Discussions between Kear and the vice provost for faculty affairs have been mostly paused. “I think, for us, open discussions and advisement can still continue,” she said, “but what has changed is how administration can participate and implement in certain areas.”
The Senate-Union Communication Exploratory Group was formed and continues to meet. “There really is no blueprint to follow here, because not everyone is unionized,” Kear noted. “We have our own strong history of shared governance. So it's really, really hard to compare, I have found.
“It’s always useful to talk to other Senate leaders about this interplay, but there's no blueprint,” she said. “So I appreciate all your suggestions, including in our informal forum in March, for how to improve the situation in this interim period before a contract is finalized.”
Some initiatives are stalled or unresolved because of issues surrounding the union, including:
A dependent care ad hoc group formed in 2021 has stalled.

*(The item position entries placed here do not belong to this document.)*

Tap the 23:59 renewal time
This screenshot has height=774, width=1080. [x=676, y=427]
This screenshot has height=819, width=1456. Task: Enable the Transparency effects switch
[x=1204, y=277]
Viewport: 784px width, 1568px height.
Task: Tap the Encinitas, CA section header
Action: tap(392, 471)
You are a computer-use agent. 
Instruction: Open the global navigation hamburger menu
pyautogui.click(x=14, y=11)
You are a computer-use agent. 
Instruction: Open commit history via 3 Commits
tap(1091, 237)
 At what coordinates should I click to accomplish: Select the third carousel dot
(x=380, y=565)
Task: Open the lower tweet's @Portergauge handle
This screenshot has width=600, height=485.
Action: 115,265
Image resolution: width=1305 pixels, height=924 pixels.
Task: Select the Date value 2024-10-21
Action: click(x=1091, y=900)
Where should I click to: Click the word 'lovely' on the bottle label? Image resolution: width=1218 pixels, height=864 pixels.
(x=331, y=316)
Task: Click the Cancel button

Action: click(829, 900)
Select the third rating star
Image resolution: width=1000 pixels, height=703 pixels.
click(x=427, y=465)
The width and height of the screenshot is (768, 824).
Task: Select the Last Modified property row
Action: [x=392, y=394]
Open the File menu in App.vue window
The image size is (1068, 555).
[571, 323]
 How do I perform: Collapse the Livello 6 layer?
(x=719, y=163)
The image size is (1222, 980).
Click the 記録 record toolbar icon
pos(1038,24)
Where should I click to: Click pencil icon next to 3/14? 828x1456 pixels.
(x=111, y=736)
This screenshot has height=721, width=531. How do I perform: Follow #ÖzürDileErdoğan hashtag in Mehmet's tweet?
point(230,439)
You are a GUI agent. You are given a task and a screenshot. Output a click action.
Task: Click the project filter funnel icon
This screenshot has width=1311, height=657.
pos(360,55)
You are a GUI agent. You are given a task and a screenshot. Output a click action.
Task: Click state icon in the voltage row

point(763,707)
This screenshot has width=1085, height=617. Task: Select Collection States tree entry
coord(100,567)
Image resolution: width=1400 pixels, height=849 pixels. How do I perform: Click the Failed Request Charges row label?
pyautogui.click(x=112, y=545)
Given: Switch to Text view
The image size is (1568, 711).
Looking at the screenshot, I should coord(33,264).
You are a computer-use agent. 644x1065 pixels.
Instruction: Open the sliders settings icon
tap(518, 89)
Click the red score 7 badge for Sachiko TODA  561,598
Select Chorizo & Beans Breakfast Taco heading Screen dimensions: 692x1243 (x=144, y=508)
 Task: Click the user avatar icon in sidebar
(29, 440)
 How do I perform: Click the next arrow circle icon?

An ombuds office covering the provost’s area did not get formed. “That was disappointing,” she said.
Permanent vaccination and immunization requirements policies are on hold.
Diversity, equity and inclusion, and community engaged scholarship-based guidelines for promotion and tenure were not implemented. “We passed those one year ago,” Kear said. “They have changed processes for us that are unresolved or are still evolving.”
Senate appointments to some policy committees were limited. “If a policy is related to mandatory bargaining, bargaining unit members cannot be appointed, (which is) sort of antithetical to shared governance, in my view,” Kear said. “The yearly Medical Advisory Committee Senate appointment can't be the president as it normally is if they're a bargaining unit member. Hopefully we can resolve that.”
The University Planning and Budget Committee, which has Senate representation and faculty appointments made by the Senate, can discuss the raise pool as a whole for management purposes, but cannot differentiate specifics on market equity, differences in application and salary pool from low to high salaries, Kear said. “It's really even more advisory than it was before.”
Participation by bargaining unit members in planning and budgeting at the school level has been affected. “There's all these questions around budgeting and who can talk about it (and) who has been formally allowed to talk about it,” Kear said. “These are just unresolved and evolving.”